Relax, no one’s going anywhere with the Resistance but the Resistance. We’ll be heading off a different way. Anyway… Oh, hell, I said a lot and they said a lot, but I couldn’t argue
too
hard, ‘cause I’d presented the whole thing primarily as a propaganda exercise—embarrass the EuroBloc and get them some good press for once, y’see? To keep them from leveling the place and killing everyone. Which it turns out, you’ll be glad to hear, would be so expensive in terms of resources, both live and inanimate, that they’re not up for it.

“Well, anyway, we’re waiting until Friday night if we can, zero hour at eleven o’clock. But we’ll be in position as soon as the newspaper deadline has passed and I want you to have everything ready as well. If they come for you, if you have any reason to think you can’t wait, just get started. Wave this out the dorm window so we know to start the clock.”

His hand reached up and pushed a large red silk handkerchief into the hatch. I tucked it inside my jumpsuit with the three guns.

“Now, timings?” he said. “You know how long it takes to get around in there. I don’t.”


Okay. One minute after zero hour—or the red handkerchief—start the attack. On all the towers, I think, but the east ones most, to draw all the spare guards over there. If it’s nighttime, wait ten more minutes, then intensify the attack, making sure you hit the two west towers a bit harder—they’re the ones we’ll be taking, so they need to be panicking about then. But not too hard, because the last thing we want is a load of reinforcements
actually
running over there!”

“I wouldn’t worry,” put in Bane, “at least nine out of ten of those guards will never have heard a gun go off outside a shooting range. I reckon they’ll panic way before their officers see the need to send reinforcements. Before I forget, how many are there?”

I’d made this addition already.

“There are fourteen internal guards and twenty-eight external. There’s just the two officers, Major Everington and Captain Wallis.”

“How many other people are inside?”

“Two dismantlers and three minions—that is, lab assistants. A nurse. The minions come and go in six-month shifts like the guards, but the others are permanent staff, like the Captain and Major.”

“Some life,” sniffed Bane. “Well, we’d got as far as a ten-minute delay at night…?”

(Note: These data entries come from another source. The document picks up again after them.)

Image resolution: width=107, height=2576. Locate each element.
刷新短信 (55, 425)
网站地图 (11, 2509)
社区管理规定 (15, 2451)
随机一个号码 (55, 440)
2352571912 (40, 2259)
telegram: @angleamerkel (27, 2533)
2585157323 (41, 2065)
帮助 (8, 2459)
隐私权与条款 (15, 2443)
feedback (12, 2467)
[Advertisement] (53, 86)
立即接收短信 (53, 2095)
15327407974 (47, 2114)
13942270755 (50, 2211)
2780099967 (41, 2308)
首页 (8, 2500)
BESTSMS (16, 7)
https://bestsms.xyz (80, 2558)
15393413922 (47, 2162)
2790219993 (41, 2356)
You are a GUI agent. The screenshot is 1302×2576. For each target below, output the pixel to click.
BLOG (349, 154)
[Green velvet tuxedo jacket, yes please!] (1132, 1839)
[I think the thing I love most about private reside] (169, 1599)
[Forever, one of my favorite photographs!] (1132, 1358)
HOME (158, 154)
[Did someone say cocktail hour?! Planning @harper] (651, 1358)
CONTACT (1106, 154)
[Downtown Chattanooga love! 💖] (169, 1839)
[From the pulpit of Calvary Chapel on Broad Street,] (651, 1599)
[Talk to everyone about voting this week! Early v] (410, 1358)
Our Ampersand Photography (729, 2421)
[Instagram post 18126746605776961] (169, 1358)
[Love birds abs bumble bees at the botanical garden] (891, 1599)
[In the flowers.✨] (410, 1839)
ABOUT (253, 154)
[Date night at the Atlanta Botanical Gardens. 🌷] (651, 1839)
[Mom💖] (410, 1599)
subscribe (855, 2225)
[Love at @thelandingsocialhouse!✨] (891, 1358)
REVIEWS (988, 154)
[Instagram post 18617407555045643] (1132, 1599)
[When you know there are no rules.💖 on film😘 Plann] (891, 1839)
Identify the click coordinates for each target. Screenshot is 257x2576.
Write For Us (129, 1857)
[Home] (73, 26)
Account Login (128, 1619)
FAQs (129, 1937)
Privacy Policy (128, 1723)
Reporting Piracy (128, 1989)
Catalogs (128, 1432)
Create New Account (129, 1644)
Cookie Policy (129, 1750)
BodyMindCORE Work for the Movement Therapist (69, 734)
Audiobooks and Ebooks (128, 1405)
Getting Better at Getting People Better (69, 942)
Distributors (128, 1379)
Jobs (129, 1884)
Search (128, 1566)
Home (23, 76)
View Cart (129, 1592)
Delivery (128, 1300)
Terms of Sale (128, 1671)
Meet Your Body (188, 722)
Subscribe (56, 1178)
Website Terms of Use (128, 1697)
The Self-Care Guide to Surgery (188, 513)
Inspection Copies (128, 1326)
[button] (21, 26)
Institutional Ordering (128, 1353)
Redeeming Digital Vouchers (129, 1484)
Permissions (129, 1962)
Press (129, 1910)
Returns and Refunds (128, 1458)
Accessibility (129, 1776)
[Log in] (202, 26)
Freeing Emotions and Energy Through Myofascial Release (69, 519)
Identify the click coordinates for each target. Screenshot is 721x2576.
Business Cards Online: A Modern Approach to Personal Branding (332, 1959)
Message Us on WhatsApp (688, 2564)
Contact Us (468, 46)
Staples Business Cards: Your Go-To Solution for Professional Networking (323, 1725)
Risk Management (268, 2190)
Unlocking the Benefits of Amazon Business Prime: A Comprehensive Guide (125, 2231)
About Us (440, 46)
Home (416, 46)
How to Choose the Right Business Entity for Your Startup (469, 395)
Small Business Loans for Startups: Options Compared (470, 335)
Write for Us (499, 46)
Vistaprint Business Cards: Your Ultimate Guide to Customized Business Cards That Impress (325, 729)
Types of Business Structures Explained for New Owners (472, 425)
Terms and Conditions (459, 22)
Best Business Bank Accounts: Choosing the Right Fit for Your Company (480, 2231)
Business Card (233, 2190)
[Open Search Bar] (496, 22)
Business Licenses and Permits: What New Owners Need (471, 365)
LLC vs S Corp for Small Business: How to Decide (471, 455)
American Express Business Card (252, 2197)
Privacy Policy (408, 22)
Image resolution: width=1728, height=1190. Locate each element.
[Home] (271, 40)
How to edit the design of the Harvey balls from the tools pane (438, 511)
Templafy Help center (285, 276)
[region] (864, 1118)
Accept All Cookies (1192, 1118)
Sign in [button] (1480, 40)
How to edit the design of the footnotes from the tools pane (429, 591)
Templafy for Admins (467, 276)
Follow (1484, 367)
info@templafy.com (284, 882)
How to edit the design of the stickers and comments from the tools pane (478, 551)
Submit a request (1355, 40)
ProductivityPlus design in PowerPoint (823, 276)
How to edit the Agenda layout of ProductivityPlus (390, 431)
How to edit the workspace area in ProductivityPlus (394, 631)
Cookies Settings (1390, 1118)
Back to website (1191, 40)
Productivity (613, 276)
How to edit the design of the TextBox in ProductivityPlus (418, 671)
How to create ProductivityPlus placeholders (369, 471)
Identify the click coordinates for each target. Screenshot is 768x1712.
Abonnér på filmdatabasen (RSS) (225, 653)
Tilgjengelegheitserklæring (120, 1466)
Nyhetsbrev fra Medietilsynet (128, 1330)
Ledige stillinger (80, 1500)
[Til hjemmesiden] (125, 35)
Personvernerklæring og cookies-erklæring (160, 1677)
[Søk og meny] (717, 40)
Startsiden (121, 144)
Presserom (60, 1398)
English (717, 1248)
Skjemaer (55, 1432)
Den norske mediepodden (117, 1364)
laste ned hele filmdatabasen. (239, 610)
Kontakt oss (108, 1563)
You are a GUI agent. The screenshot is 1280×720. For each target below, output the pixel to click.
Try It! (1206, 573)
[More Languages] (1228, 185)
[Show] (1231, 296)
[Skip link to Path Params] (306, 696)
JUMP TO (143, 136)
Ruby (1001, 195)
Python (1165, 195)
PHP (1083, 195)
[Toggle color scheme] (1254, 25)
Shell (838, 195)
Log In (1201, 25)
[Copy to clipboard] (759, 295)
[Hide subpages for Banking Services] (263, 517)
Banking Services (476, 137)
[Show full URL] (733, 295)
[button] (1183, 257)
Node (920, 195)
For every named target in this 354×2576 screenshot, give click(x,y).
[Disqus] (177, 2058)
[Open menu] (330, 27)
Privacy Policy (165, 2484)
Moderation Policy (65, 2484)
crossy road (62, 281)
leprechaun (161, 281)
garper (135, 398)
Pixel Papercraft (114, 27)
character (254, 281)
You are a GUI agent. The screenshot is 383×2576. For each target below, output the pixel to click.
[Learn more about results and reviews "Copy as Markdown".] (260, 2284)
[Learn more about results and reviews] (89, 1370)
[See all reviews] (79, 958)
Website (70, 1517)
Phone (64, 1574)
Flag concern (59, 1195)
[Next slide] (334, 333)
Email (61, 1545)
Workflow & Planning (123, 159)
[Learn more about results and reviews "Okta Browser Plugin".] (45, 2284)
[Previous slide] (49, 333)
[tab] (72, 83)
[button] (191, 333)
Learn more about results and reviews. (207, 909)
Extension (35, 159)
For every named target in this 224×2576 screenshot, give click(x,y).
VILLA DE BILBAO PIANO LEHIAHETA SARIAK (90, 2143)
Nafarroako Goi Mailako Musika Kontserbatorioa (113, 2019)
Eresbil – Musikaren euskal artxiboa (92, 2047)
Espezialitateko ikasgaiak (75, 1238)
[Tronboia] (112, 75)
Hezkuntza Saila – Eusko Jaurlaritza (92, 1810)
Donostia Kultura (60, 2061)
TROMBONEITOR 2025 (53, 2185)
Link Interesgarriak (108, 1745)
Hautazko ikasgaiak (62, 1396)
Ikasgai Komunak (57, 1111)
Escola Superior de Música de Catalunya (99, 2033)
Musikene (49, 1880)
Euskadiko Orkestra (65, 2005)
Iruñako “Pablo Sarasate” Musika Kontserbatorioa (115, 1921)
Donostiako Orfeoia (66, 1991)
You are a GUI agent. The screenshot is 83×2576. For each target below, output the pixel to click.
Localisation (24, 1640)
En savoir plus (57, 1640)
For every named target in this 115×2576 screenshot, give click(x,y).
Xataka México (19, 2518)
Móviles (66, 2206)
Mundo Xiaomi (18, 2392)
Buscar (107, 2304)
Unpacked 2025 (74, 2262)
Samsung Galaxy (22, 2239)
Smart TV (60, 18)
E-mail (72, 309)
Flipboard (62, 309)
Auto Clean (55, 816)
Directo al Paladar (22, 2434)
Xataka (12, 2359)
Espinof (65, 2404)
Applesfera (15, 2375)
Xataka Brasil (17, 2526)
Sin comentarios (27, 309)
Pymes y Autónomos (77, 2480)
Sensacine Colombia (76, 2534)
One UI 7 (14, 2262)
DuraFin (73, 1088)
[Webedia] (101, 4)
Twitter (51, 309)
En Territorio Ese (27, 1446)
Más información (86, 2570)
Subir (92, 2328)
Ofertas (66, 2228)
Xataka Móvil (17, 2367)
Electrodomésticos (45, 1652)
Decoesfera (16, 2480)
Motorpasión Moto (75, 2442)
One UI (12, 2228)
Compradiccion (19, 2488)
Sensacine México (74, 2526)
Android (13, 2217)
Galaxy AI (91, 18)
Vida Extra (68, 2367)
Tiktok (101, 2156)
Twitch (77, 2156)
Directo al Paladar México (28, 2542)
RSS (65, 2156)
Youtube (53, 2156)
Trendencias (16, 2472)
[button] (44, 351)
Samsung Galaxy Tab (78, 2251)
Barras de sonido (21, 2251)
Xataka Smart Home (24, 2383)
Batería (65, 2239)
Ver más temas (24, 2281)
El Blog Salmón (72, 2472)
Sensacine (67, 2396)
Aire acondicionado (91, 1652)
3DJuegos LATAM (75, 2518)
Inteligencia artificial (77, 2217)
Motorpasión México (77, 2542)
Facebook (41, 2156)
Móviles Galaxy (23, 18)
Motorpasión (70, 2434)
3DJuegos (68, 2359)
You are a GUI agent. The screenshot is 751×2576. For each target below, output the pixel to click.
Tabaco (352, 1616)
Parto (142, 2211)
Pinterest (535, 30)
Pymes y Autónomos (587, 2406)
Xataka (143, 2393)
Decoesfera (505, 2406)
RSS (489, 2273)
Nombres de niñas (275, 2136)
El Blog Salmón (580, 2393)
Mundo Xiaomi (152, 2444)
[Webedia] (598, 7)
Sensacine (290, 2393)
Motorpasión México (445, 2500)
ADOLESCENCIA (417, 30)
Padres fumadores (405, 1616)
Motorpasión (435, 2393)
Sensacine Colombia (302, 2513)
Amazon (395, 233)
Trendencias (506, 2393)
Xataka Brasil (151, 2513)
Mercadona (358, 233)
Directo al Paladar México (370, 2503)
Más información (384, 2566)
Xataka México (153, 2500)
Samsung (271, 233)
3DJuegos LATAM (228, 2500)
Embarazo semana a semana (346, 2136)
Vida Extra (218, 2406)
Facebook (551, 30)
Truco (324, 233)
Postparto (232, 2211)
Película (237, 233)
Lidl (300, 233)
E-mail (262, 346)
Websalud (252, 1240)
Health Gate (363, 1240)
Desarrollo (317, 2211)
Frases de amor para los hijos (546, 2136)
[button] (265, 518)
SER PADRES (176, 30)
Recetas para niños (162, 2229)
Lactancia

Yes. But if it’s daytime, wait twenty minutes instead, because we’ll have to deal with the camera room. So
please Lord
we can wait until night, because that’s just one more thing to go wrong? We’ll wave white pillow cases from the west towers to show they’re neutralized, intensify the attack on the east towers then, to keep them distracted. But carry on firing into the forest or something on the west side, so they don’t suspect.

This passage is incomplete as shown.